The chief economic cause is Canada’s poor record on GDP per capita. It has been stagnant for six years, actually declining for the past six quarters, and is not expected to recover pandemic losses until 2027 or later. Even if one believes that GDP per capita is an incomplete economic measure, it’s self-evidently suboptimal for households and the economy as a whole that it’s shrinking rather than growing. We’re effectively facing a lost decade for Canadian living standards. 

A major factor behind these trends is the Trudeau government’s mismanaged immigration policy. We still don’t have an adequate explanation for what’s behind the unprecedented increase in the number of non-permanent residents entering the country. Was it a deliberate policy strategy? If so, why? And if wasn’t, how did it happen? 

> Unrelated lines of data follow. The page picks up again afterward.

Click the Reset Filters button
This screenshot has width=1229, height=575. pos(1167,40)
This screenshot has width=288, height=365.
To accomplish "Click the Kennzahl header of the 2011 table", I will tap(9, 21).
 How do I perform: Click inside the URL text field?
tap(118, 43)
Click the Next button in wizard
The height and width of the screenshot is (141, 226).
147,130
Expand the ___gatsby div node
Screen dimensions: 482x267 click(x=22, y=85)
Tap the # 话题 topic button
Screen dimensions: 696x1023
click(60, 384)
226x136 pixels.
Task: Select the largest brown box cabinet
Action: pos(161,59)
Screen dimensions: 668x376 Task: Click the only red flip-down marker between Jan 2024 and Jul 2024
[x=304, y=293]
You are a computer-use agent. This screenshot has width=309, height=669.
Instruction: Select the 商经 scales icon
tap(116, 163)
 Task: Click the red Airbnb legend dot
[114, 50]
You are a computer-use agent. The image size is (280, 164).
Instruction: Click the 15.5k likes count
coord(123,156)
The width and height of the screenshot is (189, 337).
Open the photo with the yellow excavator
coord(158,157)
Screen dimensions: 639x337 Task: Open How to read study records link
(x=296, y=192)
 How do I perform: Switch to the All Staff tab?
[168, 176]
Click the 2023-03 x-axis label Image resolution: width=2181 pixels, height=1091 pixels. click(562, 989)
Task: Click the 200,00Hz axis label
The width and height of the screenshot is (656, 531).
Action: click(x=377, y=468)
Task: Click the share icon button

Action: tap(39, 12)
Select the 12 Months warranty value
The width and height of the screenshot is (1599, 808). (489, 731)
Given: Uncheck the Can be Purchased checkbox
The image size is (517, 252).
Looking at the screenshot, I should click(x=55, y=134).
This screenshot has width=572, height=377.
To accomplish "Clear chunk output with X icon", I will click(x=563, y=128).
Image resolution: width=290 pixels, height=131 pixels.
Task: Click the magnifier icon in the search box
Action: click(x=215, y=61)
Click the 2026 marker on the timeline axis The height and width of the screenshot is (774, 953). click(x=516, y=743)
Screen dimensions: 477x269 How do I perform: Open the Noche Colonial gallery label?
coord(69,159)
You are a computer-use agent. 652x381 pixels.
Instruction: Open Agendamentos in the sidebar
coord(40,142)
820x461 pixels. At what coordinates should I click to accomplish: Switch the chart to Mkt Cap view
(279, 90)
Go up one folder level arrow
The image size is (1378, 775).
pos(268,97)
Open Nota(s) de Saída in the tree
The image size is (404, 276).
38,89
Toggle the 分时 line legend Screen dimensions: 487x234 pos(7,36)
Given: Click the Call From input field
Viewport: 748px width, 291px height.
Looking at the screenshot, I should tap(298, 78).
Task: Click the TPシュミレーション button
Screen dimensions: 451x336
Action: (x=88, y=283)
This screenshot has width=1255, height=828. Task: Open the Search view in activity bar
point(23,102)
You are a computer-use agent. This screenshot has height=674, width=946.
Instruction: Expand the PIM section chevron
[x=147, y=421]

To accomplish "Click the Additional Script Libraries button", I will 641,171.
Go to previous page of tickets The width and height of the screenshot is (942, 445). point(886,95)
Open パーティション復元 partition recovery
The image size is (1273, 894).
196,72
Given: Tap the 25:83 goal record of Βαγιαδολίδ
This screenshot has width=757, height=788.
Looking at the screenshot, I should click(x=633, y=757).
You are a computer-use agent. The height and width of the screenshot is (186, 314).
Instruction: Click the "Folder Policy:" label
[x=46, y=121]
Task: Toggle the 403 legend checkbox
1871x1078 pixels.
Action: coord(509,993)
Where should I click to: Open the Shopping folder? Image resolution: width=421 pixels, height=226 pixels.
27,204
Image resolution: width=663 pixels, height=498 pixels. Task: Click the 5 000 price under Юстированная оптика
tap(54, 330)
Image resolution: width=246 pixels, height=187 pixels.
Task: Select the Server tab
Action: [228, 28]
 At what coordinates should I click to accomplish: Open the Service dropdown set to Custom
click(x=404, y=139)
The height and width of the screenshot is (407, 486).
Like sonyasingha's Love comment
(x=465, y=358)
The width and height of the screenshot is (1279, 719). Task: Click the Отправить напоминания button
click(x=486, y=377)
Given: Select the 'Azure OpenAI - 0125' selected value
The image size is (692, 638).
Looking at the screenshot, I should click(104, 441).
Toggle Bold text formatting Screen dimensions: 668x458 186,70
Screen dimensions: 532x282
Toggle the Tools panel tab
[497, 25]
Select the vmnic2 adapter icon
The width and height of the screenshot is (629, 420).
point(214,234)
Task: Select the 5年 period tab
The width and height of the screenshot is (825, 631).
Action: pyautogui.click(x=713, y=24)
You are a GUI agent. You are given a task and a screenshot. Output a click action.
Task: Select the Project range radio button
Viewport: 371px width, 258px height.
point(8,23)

This past year shouldn’t be viewed as a one-off either. Virtually all of the biggest year-over-year increases in the number of non-permanent residents have during the Trudeau government. It’s hard not to conclude therefore that it has amounted to either a purposeful or inadvertent policy strategy that seems to have been pursued without any consideration of the externalities. As economist Ben Rabidoux recently put it: “If this government were actively trying to stoke anti-immigration sentiment, it would be indistinguishable from current approach.”

Then there’s been the more than a decade-high increase in violent crime, a 30-year high in the murder rate, and daily evidence of urban disorder, including growing empirical questions about the harm-reduction model to deal with drugs and substance abuse. Public safety, which had by and large been a dormant political issue for years, has suddenly reemerged as a key concern for Canadians—particularly in our major cities. 

There are also new doubts about state capacity at the federal and provincial levels and whether we’re receiving good governance in exchange for our hard-earned tax dollars. The federal government’s employment footprint is now 40 percent larger under the Trudeau government and yet in parallel we’ve seen spending on third-party consultants grow by one-third since 2017 alone. This dissonance has naturally led to questions about what precisely we’re paying for or what we’re getting for it.  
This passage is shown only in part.